The representational level is known as the “seeing stage”… This level involves using images to represent objects to solve problems.

Similar to the previous stage, students begin by rolling dice to determine the initial multiplication problem. In this example, they roll an 8 and 6 so we record the problem 8×6 up top. Next, they create an array on the grid.

For this break apart “surgery”, students use a marker. This time they “break apart” the array by drawing a line dividing it into two smaller arrays. Then they label the sides of their arrays and show the sum of the two addends which equals 8… the circled number they broke apart.

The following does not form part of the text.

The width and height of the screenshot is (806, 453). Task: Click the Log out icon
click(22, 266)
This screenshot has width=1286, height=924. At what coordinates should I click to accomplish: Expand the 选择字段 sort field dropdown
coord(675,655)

Students then record the expressions 5×6 and 3×6 representing the two arrays created. It’s at this time that I point out that in the expressions the factor that was not affected by the “surgery” stays the same. That’s why both equations have a 6 as a factor. On the other hand, the factor that is broken apart (8) is replaced by the addends that make up its sum (5 and 3).

Once again the final step involves creating an equation similar to the ones they created in the concrete stage.

## What does the Abstract Stage look like?

The abstract level is known as the “symbolic stage”… this level involves using only numbers and symbols to solve problems.

By the time the students reach this final stage they are more familiar with writing equations. As in the previous two stages of CRA instruction, I have them circle the factor they choose to break apart. Later on, students become more confident and can skip this step.

Finally, they record expressions demonstrating the distributive property of multiplication. Once you see your students gaining confidence, bump things up a notch by giving them challenging problems to break apart such as 4×18 or 8×16. You can also differentiate by having them write 2 different equations demonstrating the distributive property of multiplication. The mats I use are double-sided. One side has the simpler equations and then the other side is more advanced with 2 different equations. This comes in handy when you need that differentiation for students that catch on quicker.